What to produce
Rewrite every line of the items below, requests included, and scale each coordinate in the answers by 1.75, rounding to whole numbers with halves rounded up. Leave all other numbers as they are, and leave the pictures out.

— start —

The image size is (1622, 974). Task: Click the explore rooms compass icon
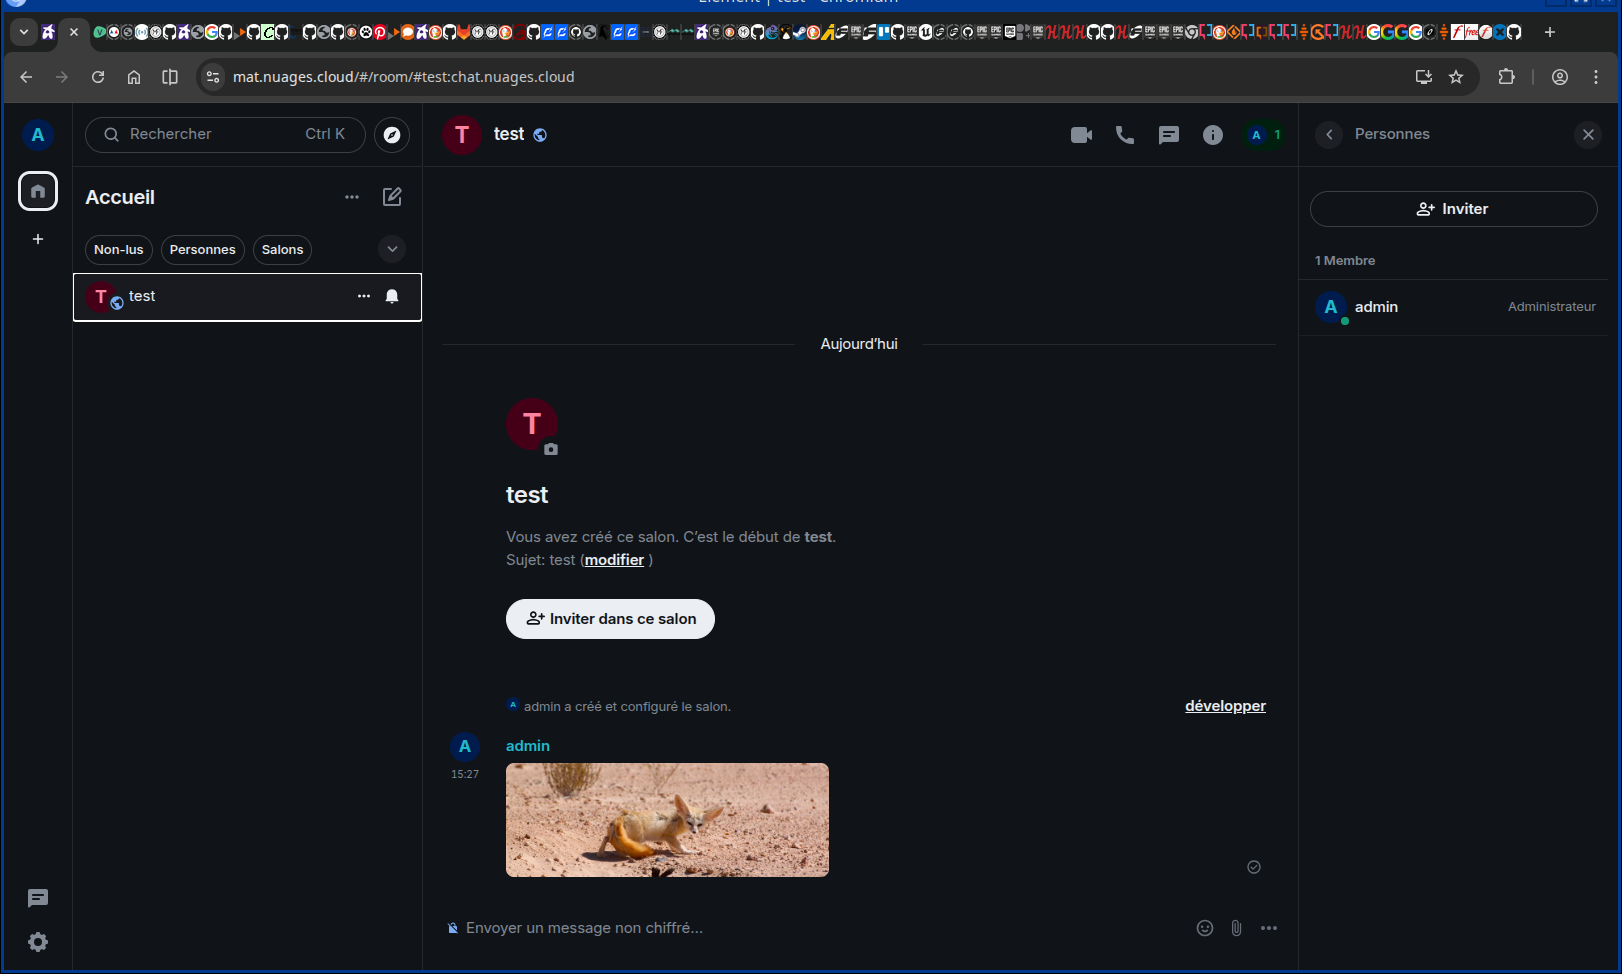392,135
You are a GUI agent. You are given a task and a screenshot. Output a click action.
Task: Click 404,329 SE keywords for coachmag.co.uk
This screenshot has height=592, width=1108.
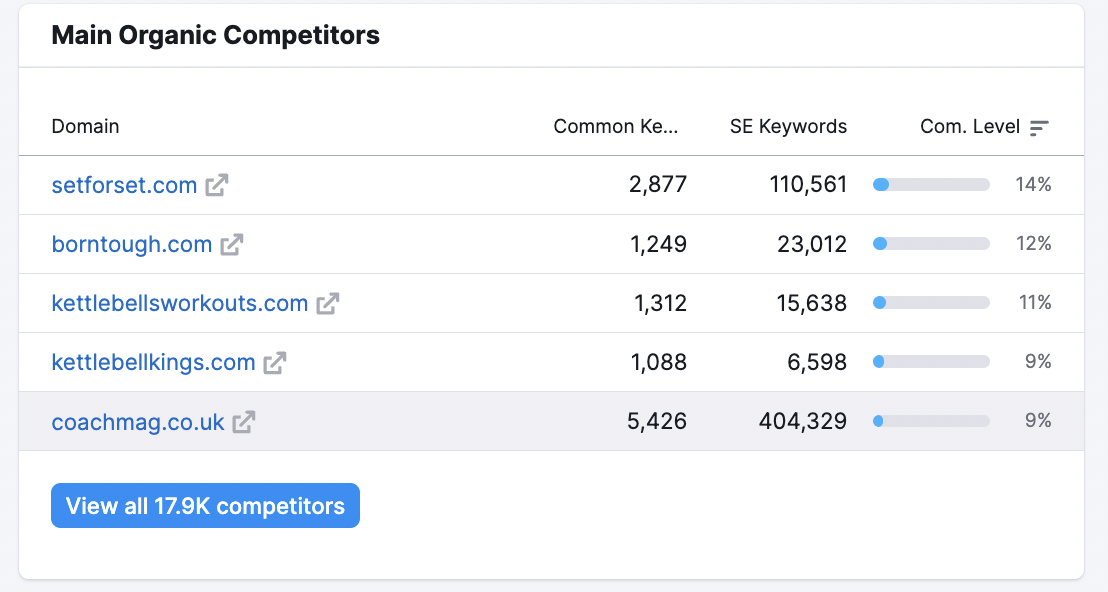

— end —

Written response
The image size is (1622, 974). Task: Click the explore rooms compass icon
686,236
You are a GUI agent. You are given a task and a screenshot. Output a click action.
Task: Click 404,329 SE keywords for coachmag.co.uk
This screenshot has height=592, width=1108.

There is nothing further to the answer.